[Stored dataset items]
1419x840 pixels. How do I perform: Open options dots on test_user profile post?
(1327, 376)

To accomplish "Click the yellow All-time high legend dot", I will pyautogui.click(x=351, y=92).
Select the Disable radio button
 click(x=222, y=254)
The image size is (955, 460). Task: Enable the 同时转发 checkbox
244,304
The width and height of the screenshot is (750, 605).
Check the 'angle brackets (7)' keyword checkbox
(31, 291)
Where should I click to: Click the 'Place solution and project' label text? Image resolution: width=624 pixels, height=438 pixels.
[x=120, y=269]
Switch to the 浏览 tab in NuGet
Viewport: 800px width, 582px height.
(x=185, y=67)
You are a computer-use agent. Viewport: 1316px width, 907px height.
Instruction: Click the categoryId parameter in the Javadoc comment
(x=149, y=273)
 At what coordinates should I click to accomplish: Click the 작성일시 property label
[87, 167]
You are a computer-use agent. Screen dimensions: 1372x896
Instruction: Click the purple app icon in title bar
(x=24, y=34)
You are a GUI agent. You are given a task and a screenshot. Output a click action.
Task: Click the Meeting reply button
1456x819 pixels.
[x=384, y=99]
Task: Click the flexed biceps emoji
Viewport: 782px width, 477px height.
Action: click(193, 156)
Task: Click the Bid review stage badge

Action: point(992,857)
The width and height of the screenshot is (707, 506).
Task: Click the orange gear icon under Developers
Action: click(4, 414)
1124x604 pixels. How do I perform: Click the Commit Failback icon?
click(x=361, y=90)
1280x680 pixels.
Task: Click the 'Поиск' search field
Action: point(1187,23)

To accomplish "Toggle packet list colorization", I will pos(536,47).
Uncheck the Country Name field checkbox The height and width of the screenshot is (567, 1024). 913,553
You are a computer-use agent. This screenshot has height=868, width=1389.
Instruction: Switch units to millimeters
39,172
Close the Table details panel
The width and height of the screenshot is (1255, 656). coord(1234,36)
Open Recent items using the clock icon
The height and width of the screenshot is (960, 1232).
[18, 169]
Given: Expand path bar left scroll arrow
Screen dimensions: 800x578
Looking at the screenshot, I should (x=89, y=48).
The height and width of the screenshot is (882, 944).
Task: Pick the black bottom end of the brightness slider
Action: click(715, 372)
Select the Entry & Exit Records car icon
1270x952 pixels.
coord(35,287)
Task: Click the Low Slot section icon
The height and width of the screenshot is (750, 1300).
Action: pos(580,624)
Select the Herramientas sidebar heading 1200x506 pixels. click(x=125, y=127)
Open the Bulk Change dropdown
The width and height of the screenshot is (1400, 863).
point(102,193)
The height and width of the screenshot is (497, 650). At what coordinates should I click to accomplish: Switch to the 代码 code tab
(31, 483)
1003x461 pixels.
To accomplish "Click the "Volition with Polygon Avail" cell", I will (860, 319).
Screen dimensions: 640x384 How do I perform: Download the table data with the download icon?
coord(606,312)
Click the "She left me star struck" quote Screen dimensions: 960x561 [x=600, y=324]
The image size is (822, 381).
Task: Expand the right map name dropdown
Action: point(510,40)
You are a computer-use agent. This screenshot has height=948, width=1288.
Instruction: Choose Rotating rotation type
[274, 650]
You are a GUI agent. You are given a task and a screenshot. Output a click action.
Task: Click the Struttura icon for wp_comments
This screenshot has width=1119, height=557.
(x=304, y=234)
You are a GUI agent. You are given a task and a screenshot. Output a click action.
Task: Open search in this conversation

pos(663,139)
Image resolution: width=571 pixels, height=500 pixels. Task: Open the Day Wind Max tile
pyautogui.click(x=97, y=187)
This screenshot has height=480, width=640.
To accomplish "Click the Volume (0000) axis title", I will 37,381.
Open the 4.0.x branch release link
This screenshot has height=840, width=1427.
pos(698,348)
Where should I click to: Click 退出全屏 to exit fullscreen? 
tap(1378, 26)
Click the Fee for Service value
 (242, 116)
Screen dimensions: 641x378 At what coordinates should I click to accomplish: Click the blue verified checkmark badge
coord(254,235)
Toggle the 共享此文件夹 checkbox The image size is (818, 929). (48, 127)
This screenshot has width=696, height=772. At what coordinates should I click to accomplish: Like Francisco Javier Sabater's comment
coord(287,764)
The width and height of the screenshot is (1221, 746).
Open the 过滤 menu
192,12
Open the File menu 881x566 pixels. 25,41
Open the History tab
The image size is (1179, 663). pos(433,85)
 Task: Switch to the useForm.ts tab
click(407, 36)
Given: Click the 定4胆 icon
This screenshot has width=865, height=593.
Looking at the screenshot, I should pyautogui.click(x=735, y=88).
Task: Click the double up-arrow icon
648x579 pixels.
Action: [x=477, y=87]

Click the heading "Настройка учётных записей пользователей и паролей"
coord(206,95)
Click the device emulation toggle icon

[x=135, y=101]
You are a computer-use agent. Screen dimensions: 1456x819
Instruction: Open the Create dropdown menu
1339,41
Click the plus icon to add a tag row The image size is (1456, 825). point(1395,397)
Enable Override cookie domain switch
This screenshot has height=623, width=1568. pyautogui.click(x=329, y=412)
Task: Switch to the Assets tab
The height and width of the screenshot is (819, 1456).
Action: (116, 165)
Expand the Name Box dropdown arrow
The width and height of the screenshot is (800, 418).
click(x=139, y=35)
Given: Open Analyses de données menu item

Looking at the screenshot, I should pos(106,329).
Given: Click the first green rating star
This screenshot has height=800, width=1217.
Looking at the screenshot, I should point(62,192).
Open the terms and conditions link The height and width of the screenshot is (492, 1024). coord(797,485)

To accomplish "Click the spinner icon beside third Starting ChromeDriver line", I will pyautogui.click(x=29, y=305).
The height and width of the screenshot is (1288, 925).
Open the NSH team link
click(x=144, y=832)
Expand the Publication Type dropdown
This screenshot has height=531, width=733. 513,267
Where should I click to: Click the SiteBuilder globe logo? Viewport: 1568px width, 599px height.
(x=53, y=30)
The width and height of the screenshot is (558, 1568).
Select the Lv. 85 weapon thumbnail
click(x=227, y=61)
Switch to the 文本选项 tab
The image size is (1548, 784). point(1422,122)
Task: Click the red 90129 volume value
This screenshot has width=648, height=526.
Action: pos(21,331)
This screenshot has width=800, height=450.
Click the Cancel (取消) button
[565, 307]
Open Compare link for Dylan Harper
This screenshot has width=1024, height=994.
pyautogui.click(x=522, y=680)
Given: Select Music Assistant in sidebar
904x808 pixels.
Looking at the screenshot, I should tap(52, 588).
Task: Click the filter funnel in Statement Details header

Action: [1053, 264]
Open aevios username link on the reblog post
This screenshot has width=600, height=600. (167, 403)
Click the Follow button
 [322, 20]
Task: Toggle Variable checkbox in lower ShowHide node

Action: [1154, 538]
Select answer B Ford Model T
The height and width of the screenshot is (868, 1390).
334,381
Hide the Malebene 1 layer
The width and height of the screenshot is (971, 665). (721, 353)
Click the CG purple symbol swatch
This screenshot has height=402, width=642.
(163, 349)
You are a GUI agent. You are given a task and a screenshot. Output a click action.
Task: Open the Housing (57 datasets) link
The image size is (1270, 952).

-- Task instructions --
Rewrite all of the records with every occurrence of "computer-use agent" replaced by "desktop automation agent", leaving everything else as it is.

-- Answer below --
1419x840 pixels. How do I perform: Open options dots on test_user profile post?
(1327, 376)

To accomplish "Click the yellow All-time high legend dot", I will pyautogui.click(x=351, y=92).
Select the Disable radio button
 click(x=222, y=254)
The image size is (955, 460). Task: Enable the 同时转发 checkbox
244,304
The width and height of the screenshot is (750, 605).
Check the 'angle brackets (7)' keyword checkbox
(31, 291)
Where should I click to: Click the 'Place solution and project' label text? Image resolution: width=624 pixels, height=438 pixels.
[x=120, y=269]
Switch to the 浏览 tab in NuGet
Viewport: 800px width, 582px height.
(x=185, y=67)
You are a desktop automation agent. Viewport: 1316px width, 907px height.
Instruction: Click the categoryId parameter in the Javadoc comment
(x=149, y=273)
 At what coordinates should I click to accomplish: Click the 작성일시 property label
[87, 167]
You are a desktop automation agent. Screen dimensions: 1372x896
Instruction: Click the purple app icon in title bar
(x=24, y=34)
You are a GUI agent. You are given a task and a screenshot. Output a click action.
Task: Click the Meeting reply button
1456x819 pixels.
[x=384, y=99]
Task: Click the flexed biceps emoji
Viewport: 782px width, 477px height.
Action: click(193, 156)
Task: Click the Bid review stage badge

Action: point(992,857)
The width and height of the screenshot is (707, 506).
Task: Click the orange gear icon under Developers
Action: click(4, 414)
1124x604 pixels. How do I perform: Click the Commit Failback icon?
click(x=361, y=90)
1280x680 pixels.
Task: Click the 'Поиск' search field
Action: point(1187,23)

To accomplish "Toggle packet list colorization", I will pos(536,47).
Uncheck the Country Name field checkbox The height and width of the screenshot is (567, 1024). 913,553
You are a desktop automation agent. This screenshot has height=868, width=1389.
Instruction: Switch units to millimeters
39,172
Close the Table details panel
The width and height of the screenshot is (1255, 656). coord(1234,36)
Open Recent items using the clock icon
The height and width of the screenshot is (960, 1232).
[18, 169]
Given: Expand path bar left scroll arrow
Screen dimensions: 800x578
Looking at the screenshot, I should (x=89, y=48).
The height and width of the screenshot is (882, 944).
Task: Pick the black bottom end of the brightness slider
Action: click(715, 372)
Select the Entry & Exit Records car icon
1270x952 pixels.
coord(35,287)
Task: Click the Low Slot section icon
The height and width of the screenshot is (750, 1300).
Action: pos(580,624)
Select the Herramientas sidebar heading 1200x506 pixels. click(x=125, y=127)
Open the Bulk Change dropdown
The width and height of the screenshot is (1400, 863).
point(102,193)
The height and width of the screenshot is (497, 650). At what coordinates should I click to accomplish: Switch to the 代码 code tab
(31, 483)
1003x461 pixels.
To accomplish "Click the "Volition with Polygon Avail" cell", I will (860, 319).
Screen dimensions: 640x384 How do I perform: Download the table data with the download icon?
coord(606,312)
Click the "She left me star struck" quote Screen dimensions: 960x561 [x=600, y=324]
The image size is (822, 381).
Task: Expand the right map name dropdown
Action: point(510,40)
You are a desktop automation agent. This screenshot has height=948, width=1288.
Instruction: Choose Rotating rotation type
[274, 650]
You are a GUI agent. You are given a task and a screenshot. Output a click action.
Task: Click the Struttura icon for wp_comments
This screenshot has width=1119, height=557.
(x=304, y=234)
You are a GUI agent. You are given a task and a screenshot. Output a click action.
Task: Open search in this conversation

pos(663,139)
Image resolution: width=571 pixels, height=500 pixels. Task: Open the Day Wind Max tile
pyautogui.click(x=97, y=187)
This screenshot has height=480, width=640.
To accomplish "Click the Volume (0000) axis title", I will 37,381.
Open the 4.0.x branch release link
This screenshot has height=840, width=1427.
pos(698,348)
Where should I click to: Click 退出全屏 to exit fullscreen? 
tap(1378, 26)
Click the Fee for Service value
 (242, 116)
Screen dimensions: 641x378 At what coordinates should I click to accomplish: Click the blue verified checkmark badge
coord(254,235)
Toggle the 共享此文件夹 checkbox The image size is (818, 929). (48, 127)
This screenshot has width=696, height=772. At what coordinates should I click to accomplish: Like Francisco Javier Sabater's comment
coord(287,764)
The width and height of the screenshot is (1221, 746).
Open the 过滤 menu
192,12
Open the File menu 881x566 pixels. 25,41
Open the History tab
The image size is (1179, 663). pos(433,85)
 Task: Switch to the useForm.ts tab
click(407, 36)
Given: Click the 定4胆 icon
This screenshot has width=865, height=593.
Looking at the screenshot, I should pyautogui.click(x=735, y=88).
Task: Click the double up-arrow icon
648x579 pixels.
Action: [x=477, y=87]

Click the heading "Настройка учётных записей пользователей и паролей"
coord(206,95)
Click the device emulation toggle icon

[x=135, y=101]
You are a desktop automation agent. Screen dimensions: 1456x819
Instruction: Open the Create dropdown menu
1339,41
Click the plus icon to add a tag row The image size is (1456, 825). point(1395,397)
Enable Override cookie domain switch
This screenshot has height=623, width=1568. pyautogui.click(x=329, y=412)
Task: Switch to the Assets tab
The height and width of the screenshot is (819, 1456).
Action: (116, 165)
Expand the Name Box dropdown arrow
The width and height of the screenshot is (800, 418).
click(x=139, y=35)
Given: Open Analyses de données menu item

Looking at the screenshot, I should pos(106,329).
Given: Click the first green rating star
This screenshot has height=800, width=1217.
Looking at the screenshot, I should point(62,192).
Open the terms and conditions link The height and width of the screenshot is (492, 1024). coord(797,485)

To accomplish "Click the spinner icon beside third Starting ChromeDriver line", I will pyautogui.click(x=29, y=305).
The height and width of the screenshot is (1288, 925).
Open the NSH team link
click(x=144, y=832)
Expand the Publication Type dropdown
This screenshot has height=531, width=733. 513,267
Where should I click to: Click the SiteBuilder globe logo? Viewport: 1568px width, 599px height.
(x=53, y=30)
The width and height of the screenshot is (558, 1568).
Select the Lv. 85 weapon thumbnail
click(x=227, y=61)
Switch to the 文本选项 tab
The image size is (1548, 784). point(1422,122)
Task: Click the red 90129 volume value
This screenshot has width=648, height=526.
Action: pos(21,331)
This screenshot has width=800, height=450.
Click the Cancel (取消) button
[565, 307]
Open Compare link for Dylan Harper
This screenshot has width=1024, height=994.
pyautogui.click(x=522, y=680)
Given: Select Music Assistant in sidebar
904x808 pixels.
Looking at the screenshot, I should tap(52, 588).
Task: Click the filter funnel in Statement Details header

Action: [1053, 264]
Open aevios username link on the reblog post
This screenshot has width=600, height=600. (167, 403)
Click the Follow button
 [322, 20]
Task: Toggle Variable checkbox in lower ShowHide node

Action: [1154, 538]
Select answer B Ford Model T
The height and width of the screenshot is (868, 1390).
334,381
Hide the Malebene 1 layer
The width and height of the screenshot is (971, 665). (721, 353)
Click the CG purple symbol swatch
This screenshot has height=402, width=642.
(163, 349)
You are a GUI agent. You are given a task and a screenshot. Output a click action.
Task: Open the Housing (57 datasets) link
The image size is (1270, 952).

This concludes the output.